Existence of Contract Alone Insufficient to Trigger Blanket Additional Insured Coverage.

In Eliou & Scopelitis Steel Fabrication, Inc. v. Scottsdale Insurance Company, Scottsdale moved for summary judgment seeking a declaration that it did not owe defense or indemnification to a purported additional insured.

The general contractor hired Ebenezer to install fabricated steel beams at a construction project. Ebenezer ordered the beams from E&S, and plaintiff, an Ebenezer employee, was injured while unloading the beams from E&S’s truck. The only documents between Ebenezer and E&S with respect to this project were two purchase orders that did not contain additional insured language. Nonetheless, E&S sought additional insured coverage from Ebenezer’s carrier, Scottsdale, on the basis of a general indemnification agreement that was labeled “General Indemnification of Eliou & Scopelitis Steel Fabrication on All Jobs & At All Locations.” The agreement required Ebenezer to carry general liability insurance “whenever working on an Eliou & Scopelitis Steels (sic) Fabrication job site … [and] name Eliou & Scopelitis Steel Fabrication and the developer and/or owner of the subject job site as additional insured for the duration of the job.”

E&S sought additional insured coverage from Scottsdale based on the general agreement, and a blanket endorsement that named as an additional insured, any organization “whom you are required to add as an additional insured on this policy under a written contract, agreement or permit … That person or organization is an additional insured only with respect to liability arising out of … your ongoing operations performed for that additional insured as specified in the written contract, agreement or permit.”

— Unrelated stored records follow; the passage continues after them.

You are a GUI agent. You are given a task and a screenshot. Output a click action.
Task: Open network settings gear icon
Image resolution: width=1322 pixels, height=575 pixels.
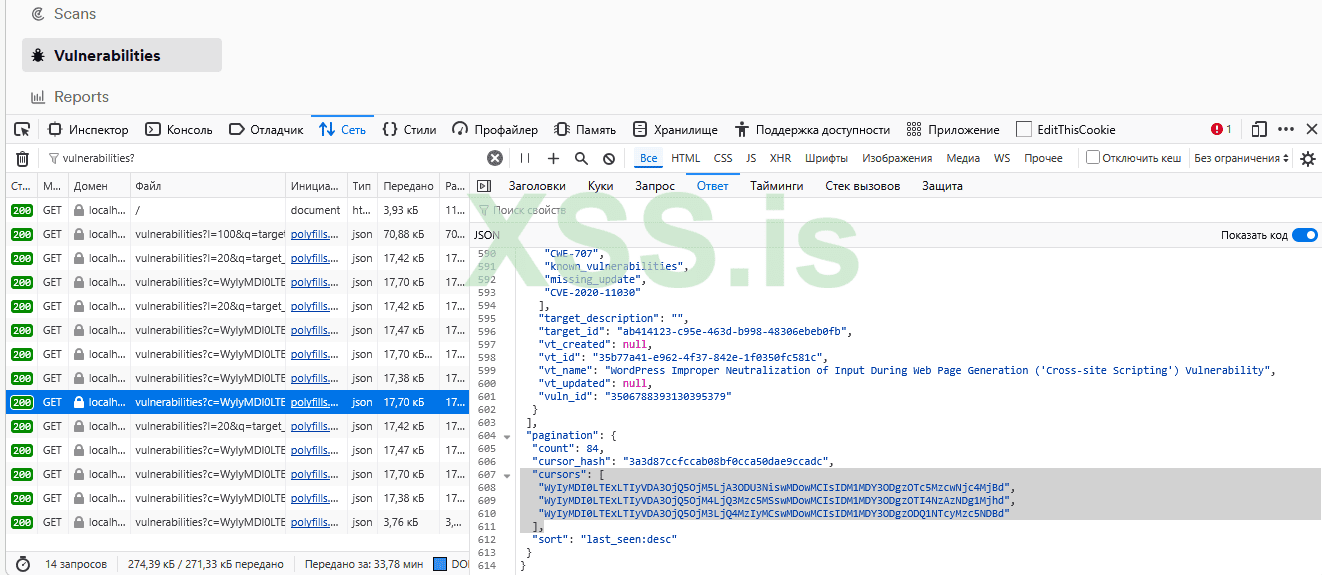1307,158
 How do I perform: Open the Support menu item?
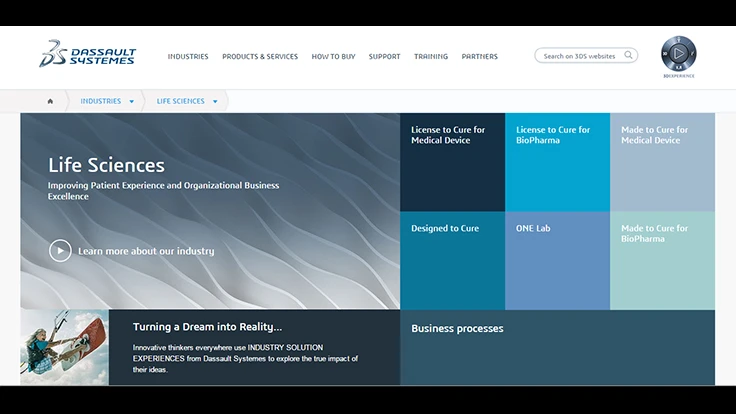click(x=384, y=57)
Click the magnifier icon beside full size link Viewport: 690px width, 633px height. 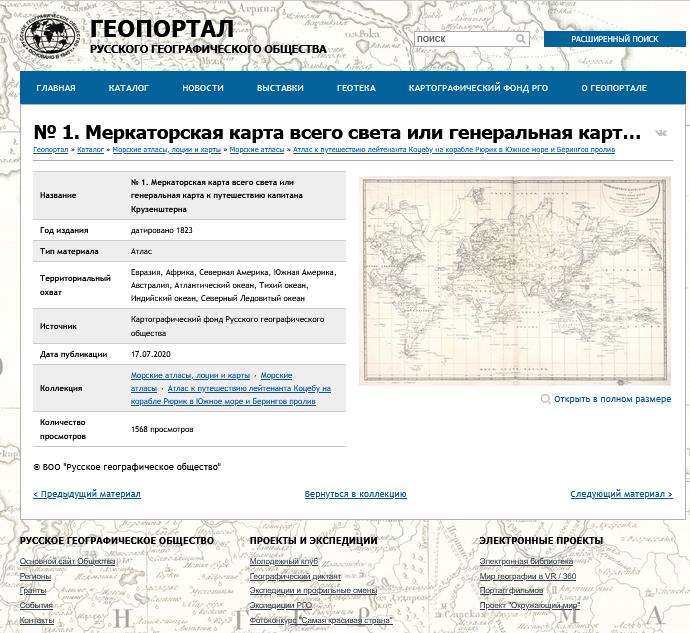pos(545,399)
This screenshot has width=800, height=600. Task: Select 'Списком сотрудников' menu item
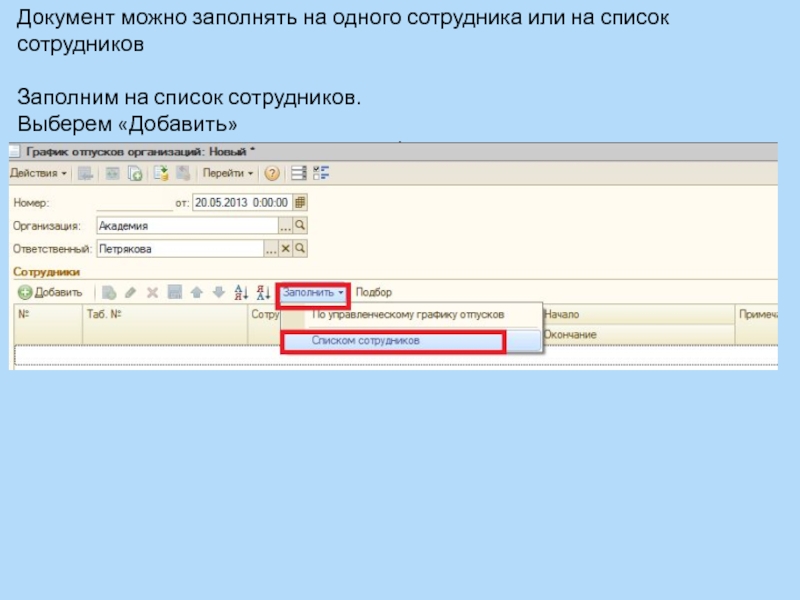pos(392,341)
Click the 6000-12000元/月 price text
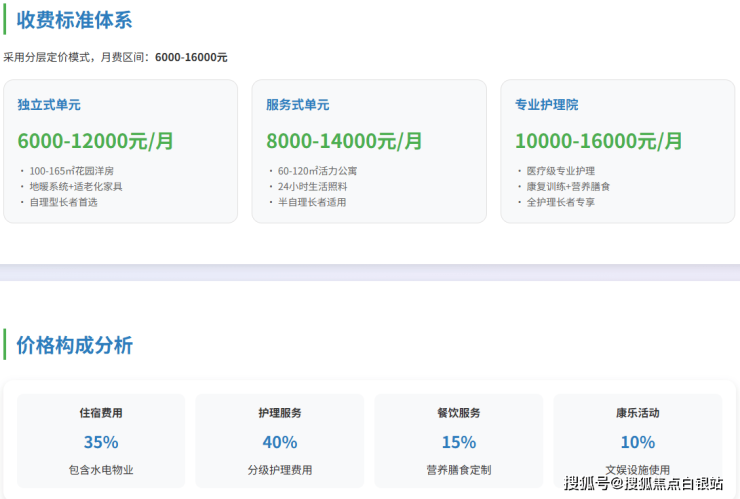Screen dimensions: 740x499 [x=96, y=141]
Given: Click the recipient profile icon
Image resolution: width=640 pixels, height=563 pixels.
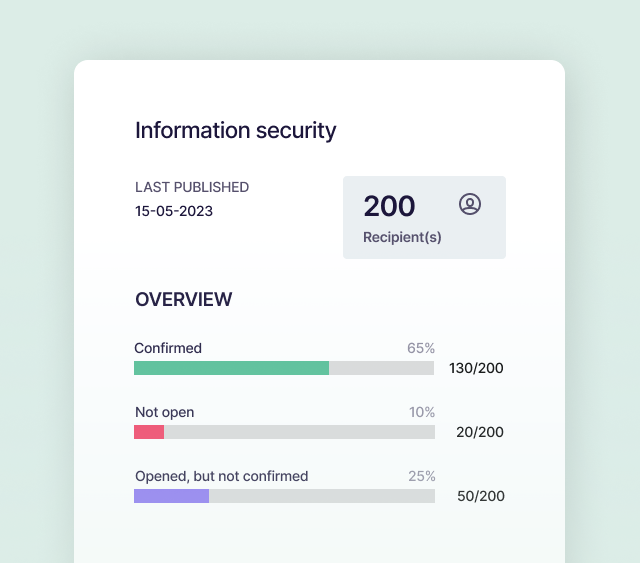Looking at the screenshot, I should pos(470,204).
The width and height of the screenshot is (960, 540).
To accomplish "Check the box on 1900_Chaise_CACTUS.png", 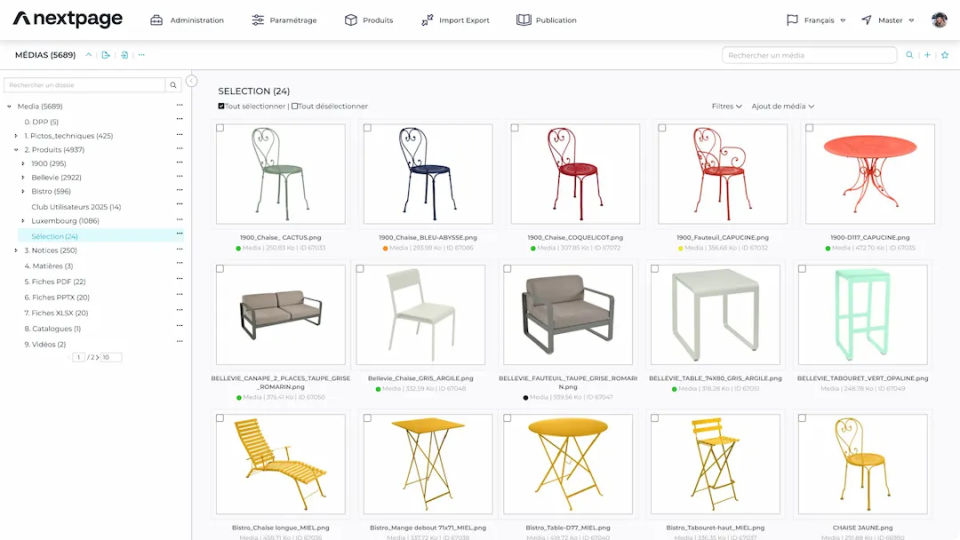I will (x=221, y=128).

The parties testified that typically, E&S was hired by a developer/owner for steel fabrication, and then E&S hired Ebenezer to install the steel it fabricated. In those situations, Ebenezer was E&S’s subcontractor. However, in this case, the roles were reversed. Ebenezer was hired by the general contractor to install steel beams, and Ebenezer ordered the materials from E&S. As such, the court found that in this case the liability did not arise out of Ebenezer’s “ongoing operations performed for [E&S],” but rather it was E&S who performed ongoing operations (i.e. steel fabrication) for Ebenezer. Accordingly, the court granted Scottsdale’s motion and held that it did not owe defense or indemnification to E&S.

Oftentimes blanket additional insured endorsements provide coverage “as per contract.” However, the specific language of the contract and endorsement must be read together to ascertain whether coverage will be available to the purported additional insured.